Prior to Closing such advances and all accounts payable and other liabilities
of Columbia shall be paid and satisfied.
(e) Columbia is not a party to or the subject of any pending
litigation, claims, or governmental investigation or proceeding not reflected
in the Columbia Financial Statements or otherwise disclosed herein, and there
are no lawsuits, claims, assessments, investigations, or similar matters, to
the best knowledge of Xxxxx, threatened or contemplated against or affecting
Columbia, its management or its properties.
(f) Columbia is duly organized, validly existing and in good standing
under the laws of the State of Delaware; has the corporate power to own its
property and to carry on its business as now being conducted and is duly
qualified to do business in any jurisdiction where so required except where
the failure to so qualify would have no material negative impact.
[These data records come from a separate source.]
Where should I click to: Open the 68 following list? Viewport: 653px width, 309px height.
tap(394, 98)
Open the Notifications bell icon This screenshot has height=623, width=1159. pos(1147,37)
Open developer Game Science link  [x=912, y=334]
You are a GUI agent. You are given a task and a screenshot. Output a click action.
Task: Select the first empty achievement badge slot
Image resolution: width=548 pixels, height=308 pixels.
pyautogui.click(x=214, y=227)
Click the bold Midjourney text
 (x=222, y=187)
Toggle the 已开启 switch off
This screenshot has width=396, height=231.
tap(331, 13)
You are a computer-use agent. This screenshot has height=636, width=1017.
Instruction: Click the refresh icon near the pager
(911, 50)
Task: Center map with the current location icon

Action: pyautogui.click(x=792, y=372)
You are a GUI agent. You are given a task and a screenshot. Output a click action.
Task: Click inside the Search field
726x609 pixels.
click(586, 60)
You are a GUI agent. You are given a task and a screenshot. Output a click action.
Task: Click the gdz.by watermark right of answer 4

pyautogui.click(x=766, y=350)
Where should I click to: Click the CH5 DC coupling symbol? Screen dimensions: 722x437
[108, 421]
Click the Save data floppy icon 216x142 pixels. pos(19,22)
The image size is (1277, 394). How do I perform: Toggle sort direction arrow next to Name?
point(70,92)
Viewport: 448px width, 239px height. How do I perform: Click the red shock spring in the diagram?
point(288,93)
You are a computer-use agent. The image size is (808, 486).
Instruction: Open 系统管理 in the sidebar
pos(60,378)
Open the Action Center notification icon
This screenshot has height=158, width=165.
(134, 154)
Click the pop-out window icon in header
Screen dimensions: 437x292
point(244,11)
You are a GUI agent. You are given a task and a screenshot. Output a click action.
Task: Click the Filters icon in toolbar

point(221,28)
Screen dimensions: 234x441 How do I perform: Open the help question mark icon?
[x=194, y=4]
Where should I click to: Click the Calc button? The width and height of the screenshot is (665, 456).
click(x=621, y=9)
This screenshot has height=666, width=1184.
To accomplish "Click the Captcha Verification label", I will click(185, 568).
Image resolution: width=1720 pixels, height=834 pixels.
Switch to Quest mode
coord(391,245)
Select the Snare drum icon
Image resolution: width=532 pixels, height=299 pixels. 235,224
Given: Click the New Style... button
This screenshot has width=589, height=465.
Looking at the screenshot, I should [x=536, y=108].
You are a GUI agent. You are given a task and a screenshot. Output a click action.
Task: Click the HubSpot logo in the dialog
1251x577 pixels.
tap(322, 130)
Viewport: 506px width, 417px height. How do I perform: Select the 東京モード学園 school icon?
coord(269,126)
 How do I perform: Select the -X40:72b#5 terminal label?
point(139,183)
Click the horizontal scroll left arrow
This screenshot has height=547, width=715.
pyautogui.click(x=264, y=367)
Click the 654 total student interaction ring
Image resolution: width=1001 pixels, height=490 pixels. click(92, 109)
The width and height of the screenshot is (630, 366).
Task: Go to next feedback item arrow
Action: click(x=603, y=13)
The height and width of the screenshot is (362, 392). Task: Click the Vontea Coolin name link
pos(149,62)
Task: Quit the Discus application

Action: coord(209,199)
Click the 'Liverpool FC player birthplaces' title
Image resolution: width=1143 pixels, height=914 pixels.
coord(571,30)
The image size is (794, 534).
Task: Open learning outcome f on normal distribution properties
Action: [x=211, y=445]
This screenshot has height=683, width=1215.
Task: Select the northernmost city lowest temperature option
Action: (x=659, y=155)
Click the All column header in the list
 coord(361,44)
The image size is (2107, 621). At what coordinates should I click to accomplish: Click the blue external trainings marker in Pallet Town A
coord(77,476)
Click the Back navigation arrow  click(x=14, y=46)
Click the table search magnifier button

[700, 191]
(g) Columbia has filed all federal, state, county and local income,
excise, property and other tax, governmental and/or related returns, forms,
or reports, which are due or required to be filed by it prior to the date
hereof, except where the failure to do so would have no material adverse
impact on Columbia, and has paid or made adequate provision in the Columbia
Financial Statements for the payment of all taxes, fees, or assessments which
have or may become due pursuant to such returns or pursuant to any
assessments received. Columbia is not delinquent or obligated for any tax,
penalty, interest, delinquency or charge.
(h) There are no existing options, calls, warrants, preemptive rights
or commitments of any character relating to the issued or unissued capital
stock or other securities of Columbia, except as contemplated in this
agreement.
(i) The corporate financial records, minute books, and other documents
and records of Columbia have been made available to FIC prior to the Closing.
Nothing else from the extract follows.